INPUT:

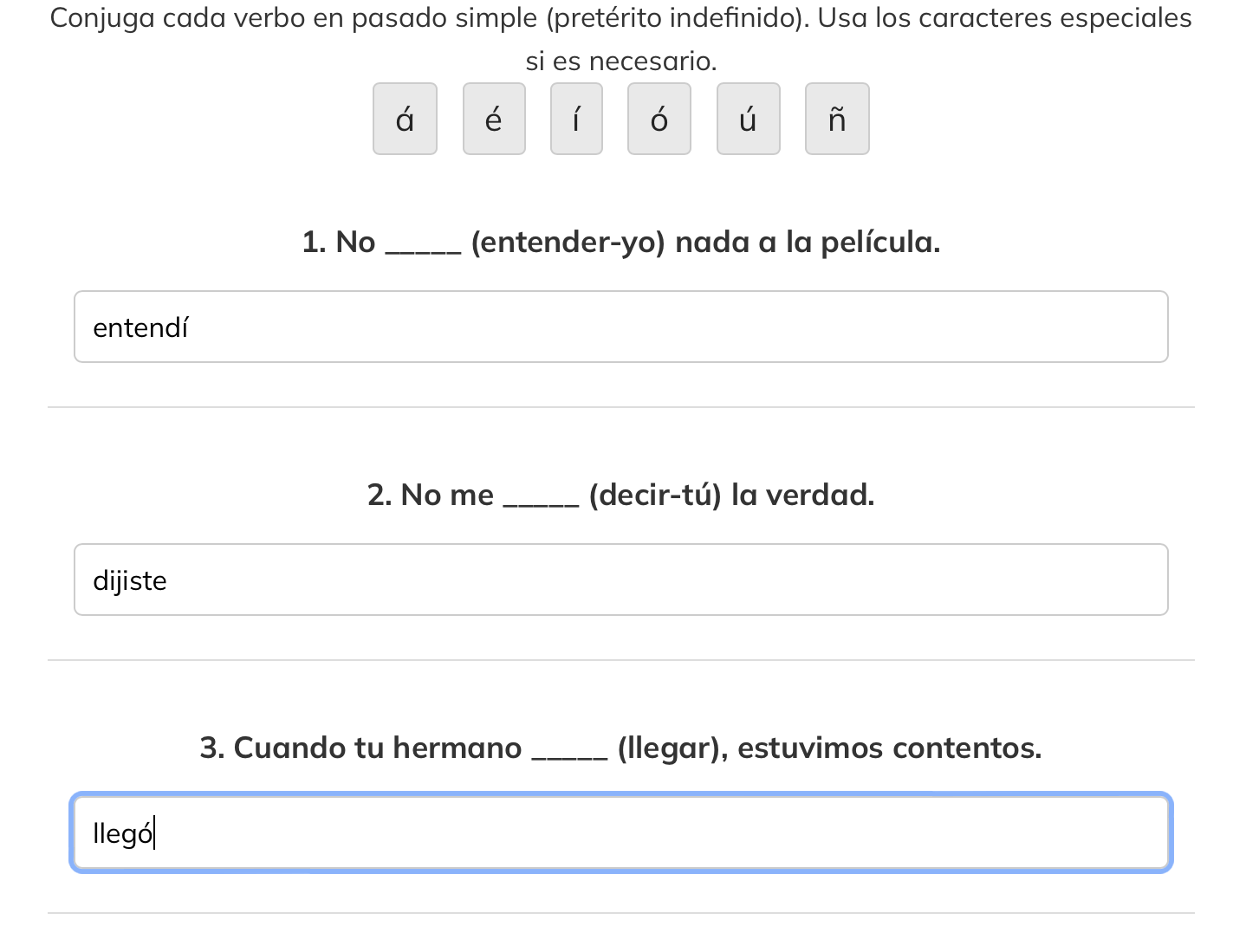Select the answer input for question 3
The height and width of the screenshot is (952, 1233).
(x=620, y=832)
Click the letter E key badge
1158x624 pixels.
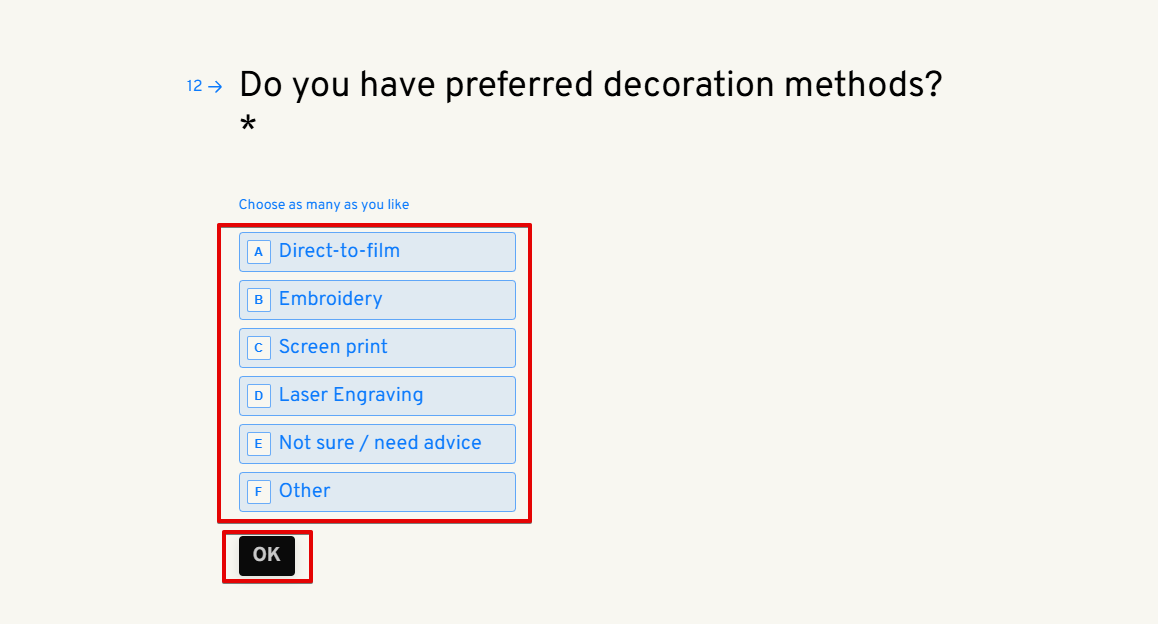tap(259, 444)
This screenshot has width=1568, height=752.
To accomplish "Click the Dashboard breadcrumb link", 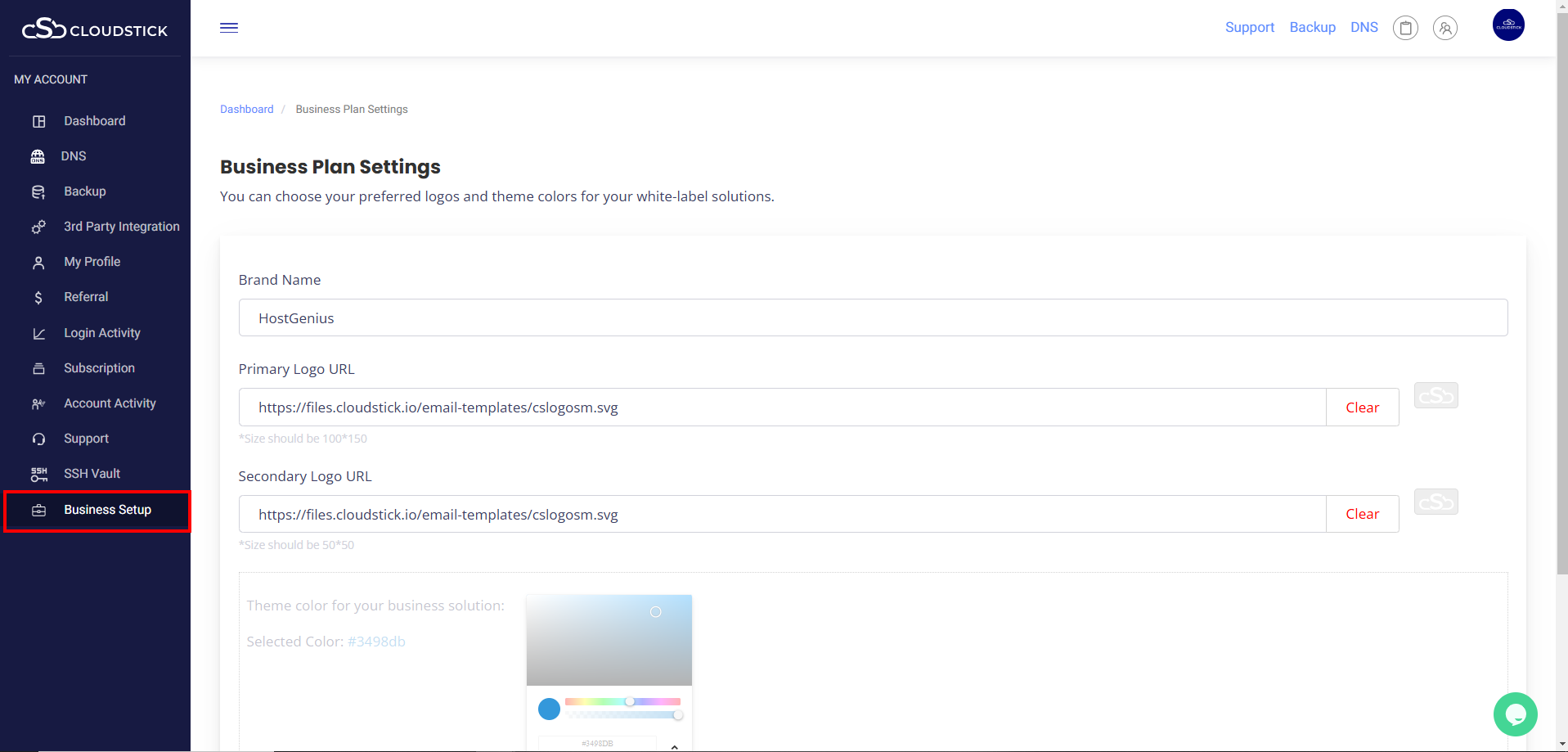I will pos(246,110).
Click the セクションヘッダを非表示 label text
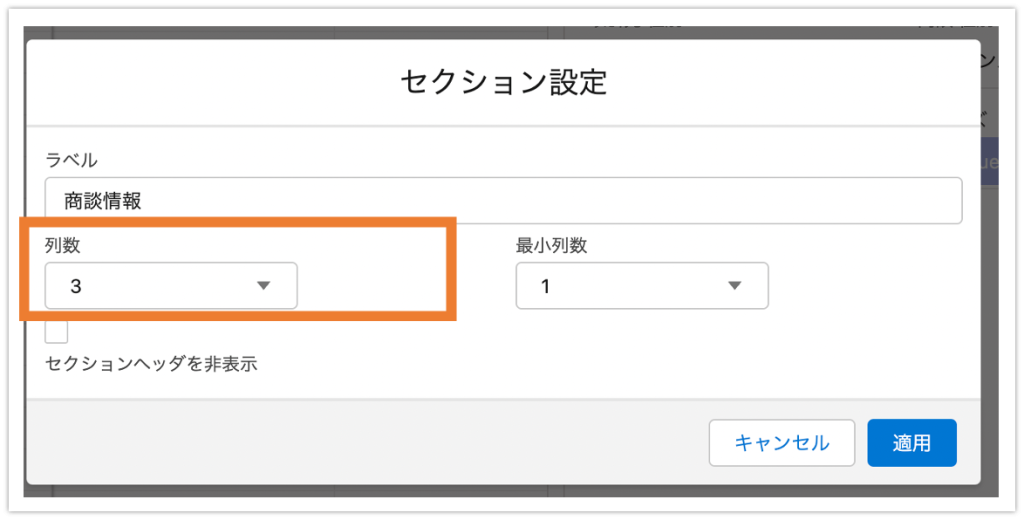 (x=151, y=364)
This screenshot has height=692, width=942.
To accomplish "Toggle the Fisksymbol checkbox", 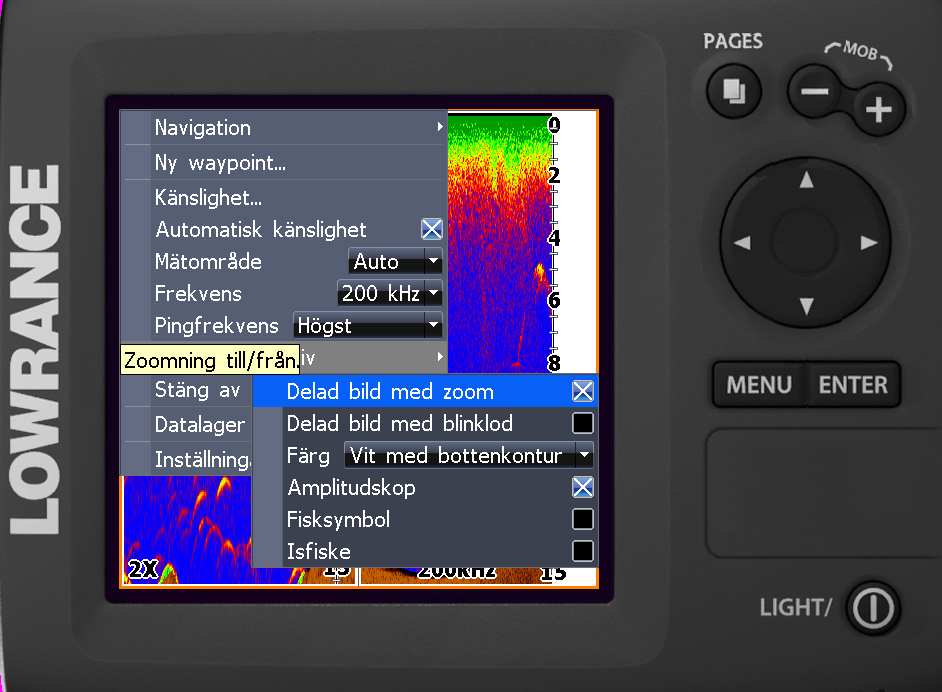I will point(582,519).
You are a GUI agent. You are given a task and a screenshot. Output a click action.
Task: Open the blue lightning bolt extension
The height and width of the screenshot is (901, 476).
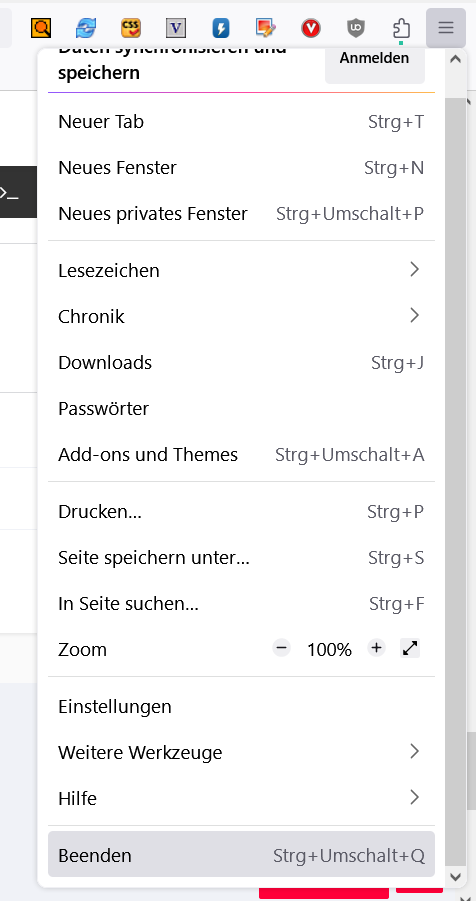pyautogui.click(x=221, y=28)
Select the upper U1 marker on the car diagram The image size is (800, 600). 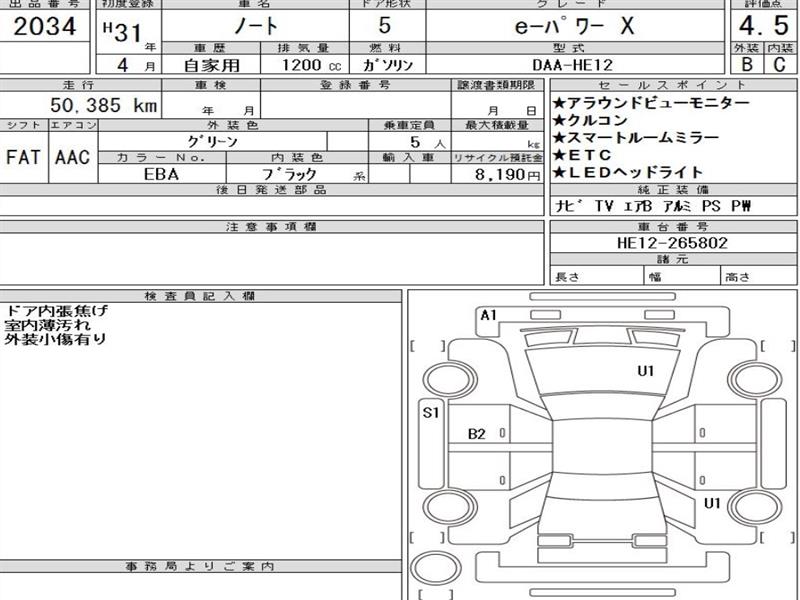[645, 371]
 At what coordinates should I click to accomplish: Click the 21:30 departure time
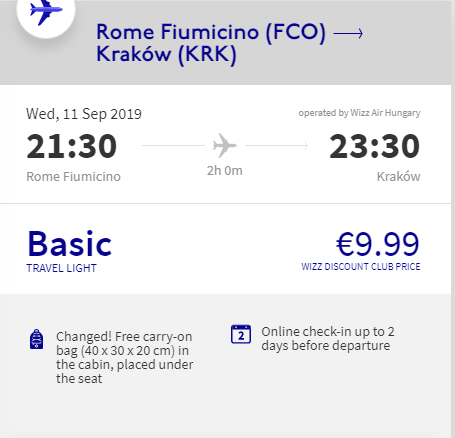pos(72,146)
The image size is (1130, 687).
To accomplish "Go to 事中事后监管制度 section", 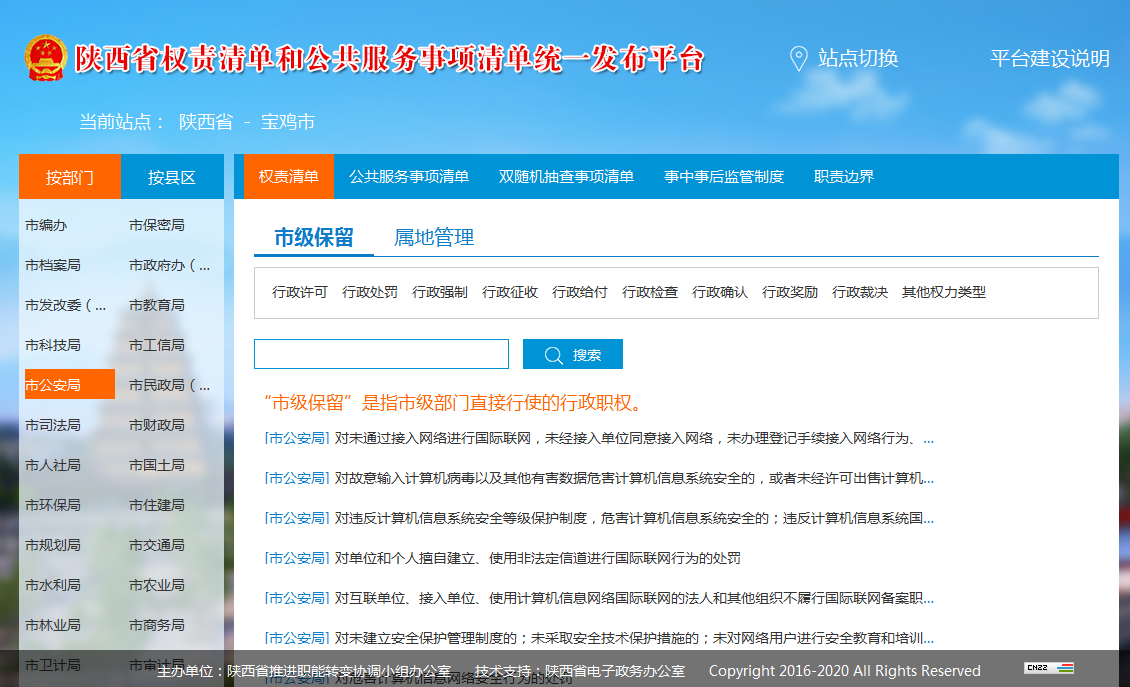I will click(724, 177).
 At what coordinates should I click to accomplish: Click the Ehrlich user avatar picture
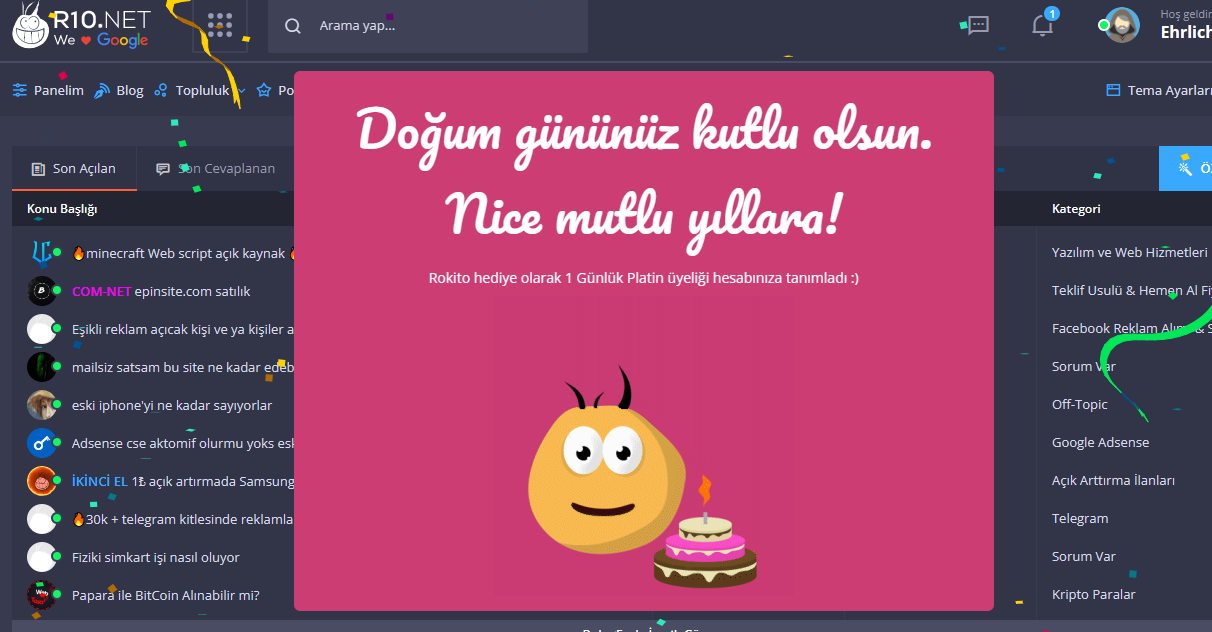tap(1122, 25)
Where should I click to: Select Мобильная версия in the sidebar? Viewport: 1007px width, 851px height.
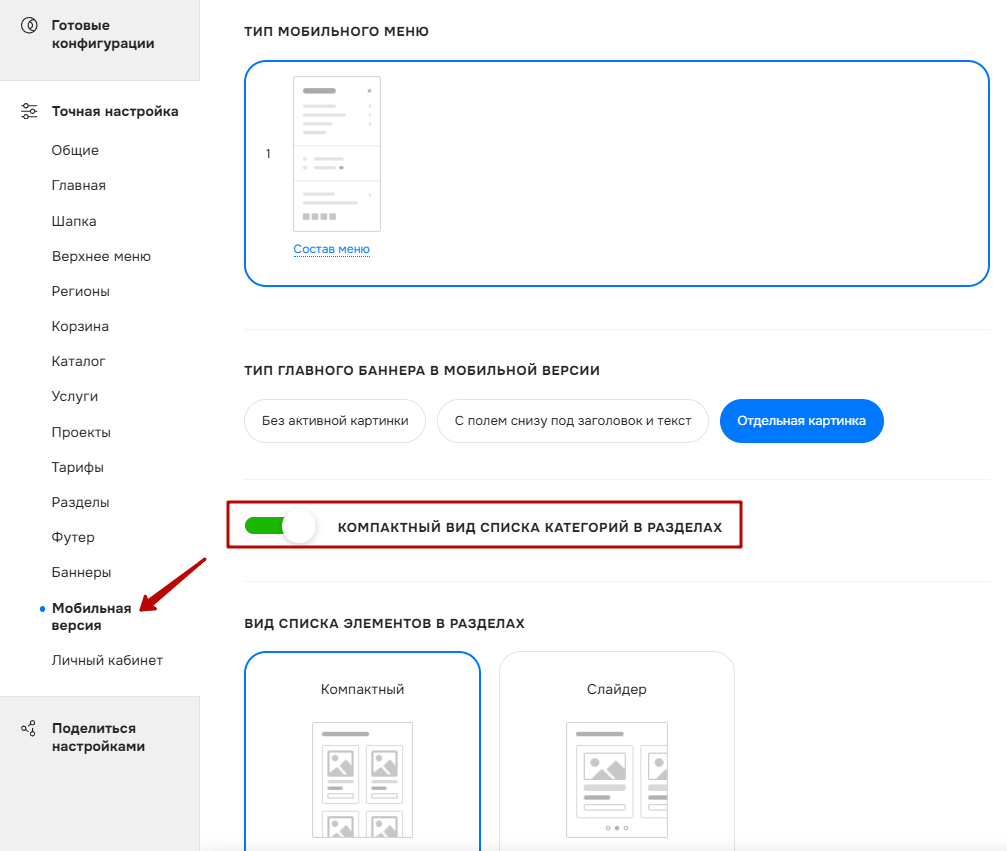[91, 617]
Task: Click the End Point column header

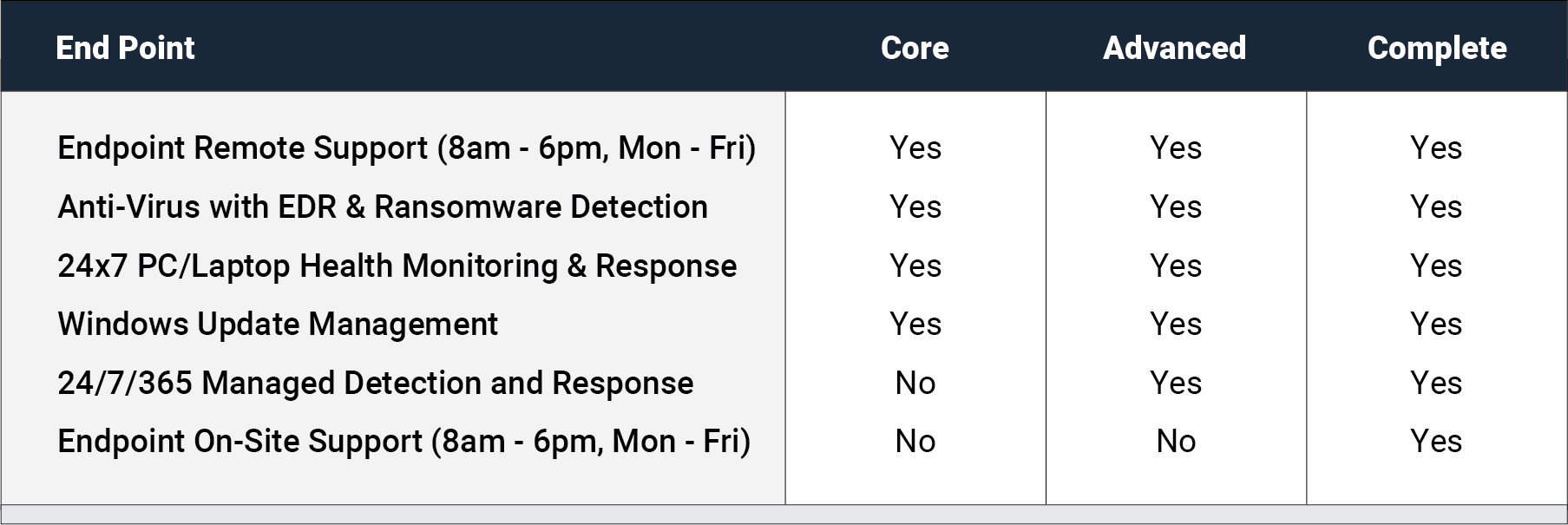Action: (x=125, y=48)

TO DO:
Show the lines of the entries that include the string "This", copying each in full.

TASK ANSWER:
This screenshot has width=1568, height=752.
This screenshot has height=692, width=942.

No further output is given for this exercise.